Developer of 14-story tower fought to delay rezoning; residents urged speedy approval. The Planning Commission voted unanimously to approve the Department of City Planning’s proposal to rezone 13 blocks along Grand Street and adjoining areas in the Williamsburg section of Brooklyn. The area overlaps with the southern boundary of the extensive Greenpoint-Williamsburg rezoning, which the City adopted in 2005. 2 CityLand 67 (June 15, 2005).
Currently, the rezoning area is characterized by low-rise, mixed-use three- and four-story attached apartment buildings and rowhouses. Most of these buildings have ground-floor commercial uses— ranging from restaurants and boutiques to bicycle repair shops and printing offices—on the lower floors, and a substantial residential presence on the upper floors. City Planning drafted the proposal after Brooklyn Community Board 1 expressed concern that, under the current R6 zoning, developers could build out-of-character towers two-and four-times the height of existing buildings in the area.
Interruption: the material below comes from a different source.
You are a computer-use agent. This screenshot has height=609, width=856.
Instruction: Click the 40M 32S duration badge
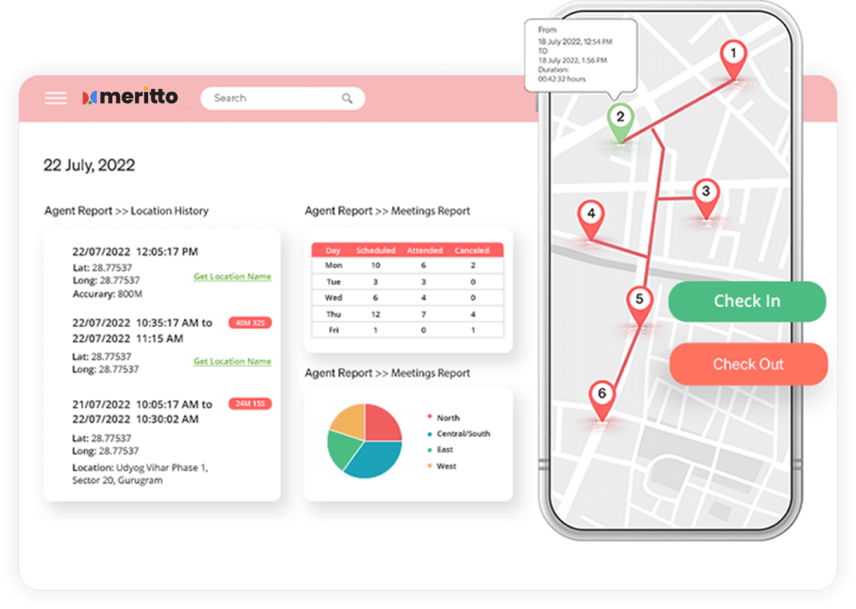click(250, 323)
To protect the character of the neighborhood, City Planning drafted a proposal to rezone all blocks along Grand Street and north of Metropolitan Avenue to an R6B district, which would require buildings to line up with adjacent structures and limit their heights to either 40 feet at the street or 50 feet with a setback. For the block bounded by Berry Street, Metropolitan Avenue, Bedford Avenue and North 1st Street, City Planning proposed an R6A zoning, which would limit building heights to either 60 feet at the street or 70 feet with a setback. The proposed rezoning would also change the commercial overlays for the area, increasing the range of permitted uses while lowering parking requirements.
At the public hearing on February 13, 2008, residents urged the Commission to quickly adopt the proposal in order to prevent the developer of a 15-story tower, to be located at 227 Grand Street, to evade the rezoning and claim a vested right to complete construction. The residents claimed that the developer is working at all hours of the day to vest such a right. Peter Gillespie, Executive Director of Neighbors Allied for Good Growth, noted that Board 1 fast-tracked its review of the rezoning to preclude this from happening.
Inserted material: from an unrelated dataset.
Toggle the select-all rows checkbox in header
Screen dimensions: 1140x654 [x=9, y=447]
The attorney for the developer, Kenneth Fisher, argued that the Commission should delay approval of the rezoning because his client was close to reaching an agreement with Borough President Marty Markowitz and Board 1 that would address the community’s concerns and reduce the height of the tower.
Commission Chair Amanda Burden stated that upon approving the 2005 rezoning, the Commission “had no idea there would be such an assault on the area by developers,” who showed “disrespect” to the neighborhood by constructing out-of-context buildings. Commissioner Irwin G. Cantor, citing the residents’ allegations, criticized the developer of 227 Grand Street for working overtime solely to skirt the rezoning and vest its right to complete construction.
The Commission voted unanimously to approve the plan on February 27, 2008, sending it to City Council for review.
Lead Agency: CPC, Neg.
Dec. Comm. Bd.: App’d, 23-2-0
Boro. Pres.: App’d
CPC: App’d, 11-0-2
CPC: Grand Street Rezoning (C080213ZMK) (Feb. 27, 2008).